Como regalo en exclusiva para Vds., los lectores y lectoras de El club de los miércoles, le he pedido a Matías Néspolo que nos hable de la gestación de Una fábula sencilla.
Y esto es lo que quiere compartirnos:
“Hay algo pirandelliano en el origen de Una fábula sencilla, como si la novela la hubiese escrito otro, alguien que no soy yo. De hecho fue un personaje secundario e imprevisto el que impuso su voz desde los primeros capítulos, como si necesitara contar su versión de la historia, ajeno a mi voluntad. Es muy curioso, porque siento que el relato no es mío sino de quién lo narra.
Hace años escribí un cuento que publicó Trampa en la antología Barcelona-Buenos Aires (once mil kilómetros) en el que el Tano Castiglione, el protagonista de mi segunda novela, Con el sol en la boca, narraba una escena en el Raval junto a un amigo que no estaba pasando por su mejor momento.

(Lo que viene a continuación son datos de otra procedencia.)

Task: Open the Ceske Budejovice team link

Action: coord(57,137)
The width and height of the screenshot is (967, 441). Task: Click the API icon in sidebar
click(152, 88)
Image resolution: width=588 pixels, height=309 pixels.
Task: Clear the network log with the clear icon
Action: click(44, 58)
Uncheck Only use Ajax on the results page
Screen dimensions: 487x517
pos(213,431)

Lo llamaba despectivamente el Metafísico, y el Tano era muy duro con él, injusto y hasta diría que un poco cruel. Yo entonces no lo sabía, pero ese personaje maltratado por el cinismo de aquel narrador era Gabriel, el artífice de esta novela. Muchos años después de aquella escena, el Metafísico exigiría contar su propia versión, qué había sido de él y de aquel grupo de jóvenes latinoamericanos con ínfulas de poetas, ahora que ya no eran ni uno uno ni lo otro.
Siempre me gustó pensar que el narrador de una ficción suele ser mucho más listo que el autor que la escribe, y ahora de algún modo lo confirmo. Si esta novela tiene algún mérito, es solo suyo; yo lo único que hice fue transcribir su relato.”